À l’intérieur de la tour de Tokyo, des expériences interactives, des spectacles et des décors permettaient aux adorateurs du personnage se s’imaginer rejoindre l’équipage du chapeau de paille. Rien de l’ampleur de ce parc Dragon Ball, le champ est donc libre. Mais là encore, il faudra convaincre les détenteurs des droits et plus particulièrement Eiichirō Oda. Il y a aussi L’Attaque des titans, Demon Slayer ou encore Jujutsu Kaisen.

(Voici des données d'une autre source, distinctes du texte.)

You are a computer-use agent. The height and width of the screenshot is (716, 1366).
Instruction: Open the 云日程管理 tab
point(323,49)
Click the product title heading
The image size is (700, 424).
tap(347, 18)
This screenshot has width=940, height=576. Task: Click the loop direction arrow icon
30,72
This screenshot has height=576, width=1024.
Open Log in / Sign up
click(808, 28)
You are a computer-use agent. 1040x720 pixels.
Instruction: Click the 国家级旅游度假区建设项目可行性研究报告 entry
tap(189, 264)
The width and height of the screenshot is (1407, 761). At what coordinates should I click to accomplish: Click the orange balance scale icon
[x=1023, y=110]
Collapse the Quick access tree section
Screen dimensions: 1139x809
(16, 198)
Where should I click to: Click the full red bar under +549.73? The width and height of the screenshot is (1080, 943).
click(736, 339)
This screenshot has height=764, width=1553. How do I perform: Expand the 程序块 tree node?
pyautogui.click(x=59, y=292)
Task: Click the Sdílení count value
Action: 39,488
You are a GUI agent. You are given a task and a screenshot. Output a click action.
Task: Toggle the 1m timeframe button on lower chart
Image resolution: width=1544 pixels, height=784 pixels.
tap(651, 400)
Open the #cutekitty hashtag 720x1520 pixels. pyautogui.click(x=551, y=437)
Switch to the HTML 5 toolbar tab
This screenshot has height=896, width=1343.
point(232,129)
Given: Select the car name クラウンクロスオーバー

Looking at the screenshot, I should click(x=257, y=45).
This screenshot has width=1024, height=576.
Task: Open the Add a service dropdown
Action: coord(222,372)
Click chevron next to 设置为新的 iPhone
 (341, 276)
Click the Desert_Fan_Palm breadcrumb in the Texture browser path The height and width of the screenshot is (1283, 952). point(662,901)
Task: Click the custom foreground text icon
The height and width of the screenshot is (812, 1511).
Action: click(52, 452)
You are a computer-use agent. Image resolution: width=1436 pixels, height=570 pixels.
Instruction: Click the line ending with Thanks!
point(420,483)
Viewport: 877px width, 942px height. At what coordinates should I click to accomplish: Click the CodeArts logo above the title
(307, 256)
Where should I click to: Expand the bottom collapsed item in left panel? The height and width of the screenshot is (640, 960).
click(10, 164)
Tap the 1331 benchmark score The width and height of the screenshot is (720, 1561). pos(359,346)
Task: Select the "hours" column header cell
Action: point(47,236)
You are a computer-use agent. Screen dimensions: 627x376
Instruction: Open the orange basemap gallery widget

Qui a dit que ce sera que des mangas ?
Emmanuel Macron a évidemment évoqué son amour pour les mangas dans son poste, sans pour autant confirmer que les trois parcs seront consacrés à cet art. Il y a aussi la possibilité pour Qiddiya de s’écarter du champ d’action des mangas pour s’emparer d’autres formulaires populaires. On pense évidemment aux jeux vidéos qui regorgent d’univers qui mériterait de prendre vie. Minecraft — jeu le plus vendu au monde — doit avoir son parc en Grande-Bretagne, mais il reste quantité de lives qui ne demandent qu’à prendre vie.
Il y a évidemment Grand Theft Auto, dont la réputation n’est plus à faire, mais aussi The Witcher ou encore Assasin’s Creed. Pour ce dernier, ce serait un beau clin d’œil aux origines françaises du studio Ubisoft. Mais là encore, rien n’est encore annoncé dans ce sens. Il faudra patienter un peu pour obtenir plus d’informations sur le sujet.
Quand le parc doit-il ouvrir ?
Comme on le disait plus haut, ce projet est encore au stade embryonnaire et il reste de nombreux défis à relever avant même sa mise en chantier. La région Île-de-France y travaille depuis 18 mois et Qiddiya espère ne pas faire trainer les choses en longueur. Il faut dire que la concurrence s’annonce rude à l’échelle européenne avec l’ouverture prochaine d’un parc Universal près de Londres.
Valérie Pécresse a évoqué l’horizon 2030-2032 pour l’inauguration. Rien ne dit que cette échéance sera respectée, mais elle confirme que les choses devraient bouger très très vite. Tout n’est pas joué. Le Journal du Geek suivra cette affaire de très près et ce dossier sera mis à jour au fil des annonces.